Python Infrastructure Engineer (SC CLEARED)

Role Overview

We are seeking a skilled (SECURITY CLEARED) Python Infrastructure Engineer to support and enhance the infrastructure for a Python-based data and application platform. The ideal candidate will have strong Python skills alongside deep experience in Infrastructure as Code (IaC), cloud security, and CI/CD practices.

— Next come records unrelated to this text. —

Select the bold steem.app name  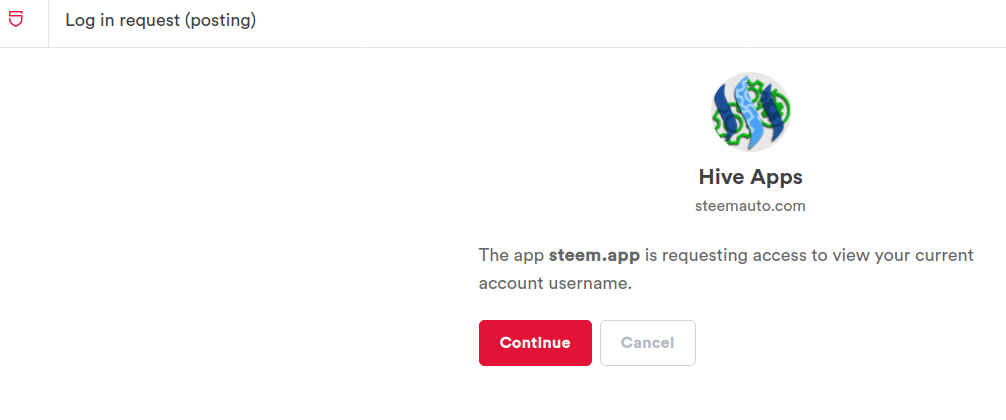(x=594, y=255)
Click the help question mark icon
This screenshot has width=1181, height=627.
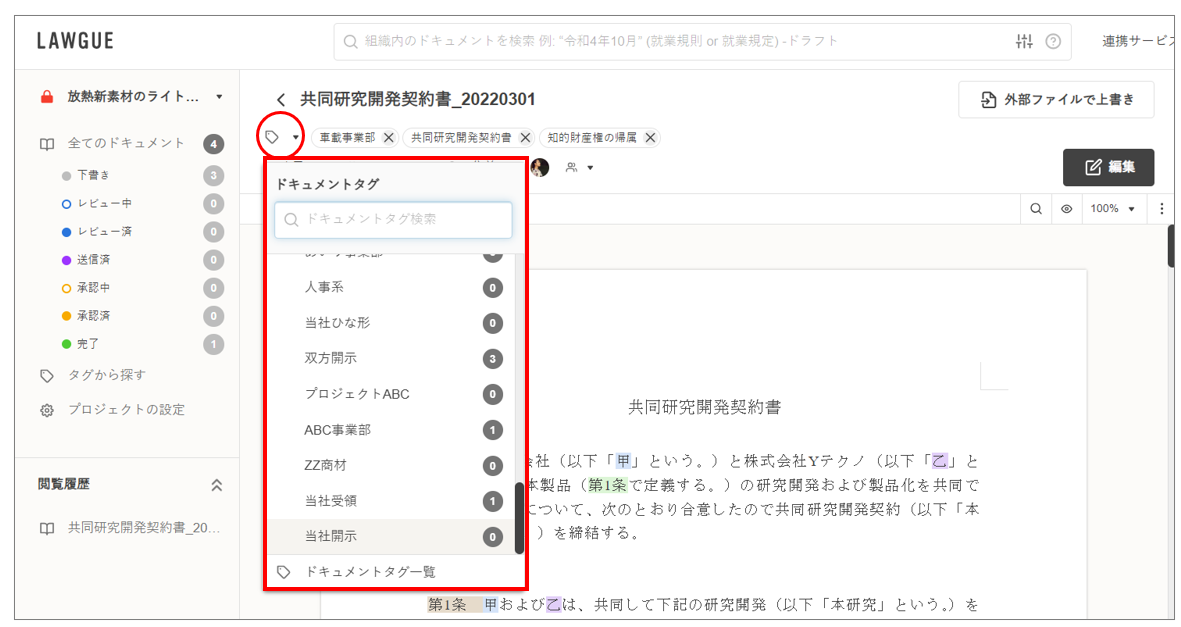tap(1053, 41)
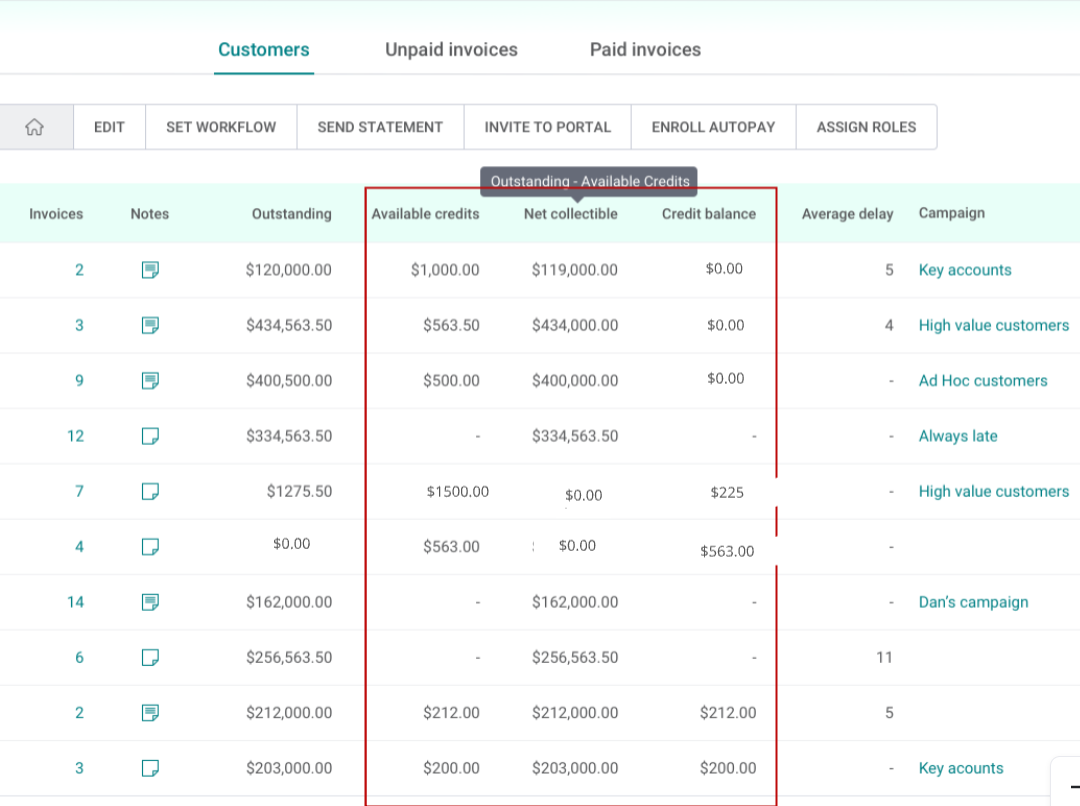The width and height of the screenshot is (1080, 806).
Task: Click the ASSIGN ROLES button
Action: (866, 127)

You will play a key role in maintaining and evolving the infrastructure underpinning critical applications and data pipelines.

Key Responsibilities

• Codebase Management & Maintenance
• Maintain and enhance the existing digitall-land-python codebase, ensuring reliability, scalability, and compliance with coding standards.
• Collaborate with developers and data engineers to support application lifecycle and deployment workflows.
• Infrastructure as Code (IaC)
• Design and implement Terraform scripts to provision and manage cloud infrastructure (e.g., AWS, Azure, or GCP).
• Ensure infrastructure is modular, version-controlled, and reusable across environments.
• Infrastructure Security & Governance
• Establish and enforce infrastructure security best practices, including secure networking, encryption, and logging.
• Work with security teams to conduct threat modeling, penetration testing, and audit logging.
• Identity and Access Management (IAM)
• Implement and manage IAM policies and permissions for cloud-native applications and GitHub repositories.
• Define least-privilege access roles for both human and service identities, aligning with compliance requirements.
• Oversee changes to environment variables and secrets for multiple applications and Airflow DAGs, ensuring secure storage and controlled access.
• Maintain configuration consistency across dev, test, staging, and production environments.
• Strong Python programming background with experience supporting infrastructure-heavy codebases.
• Proven experience with Terraform or similar IaC tools (e.g., Pulumi, AWS CloudFormation).
• Deep knowledge of cloud platforms (AWS, Azure, or GCP), with a focus on provisioning, security, and IAM.
• Familiarity with CI/CD tools (e.g., GitHub Actions, Jenkins, CircleCI) and Git-based workflows.
• Hands-on experience with Airflow, particularly DAG management and operational reliability.
• Solid understanding of DevOps, SRE, or platform engineering principles.
• Exposure to secrets management tools (e.g., AWS Secrets Manager, HashiCorp Vault).
• Experience managing GitHub organization permissions and automations via APIs or Terraform providers.
• Background in working with data engineering platforms or data lakes.
• Experience with containerization (Docker) and container orchestration (Kubernetes) is a plus.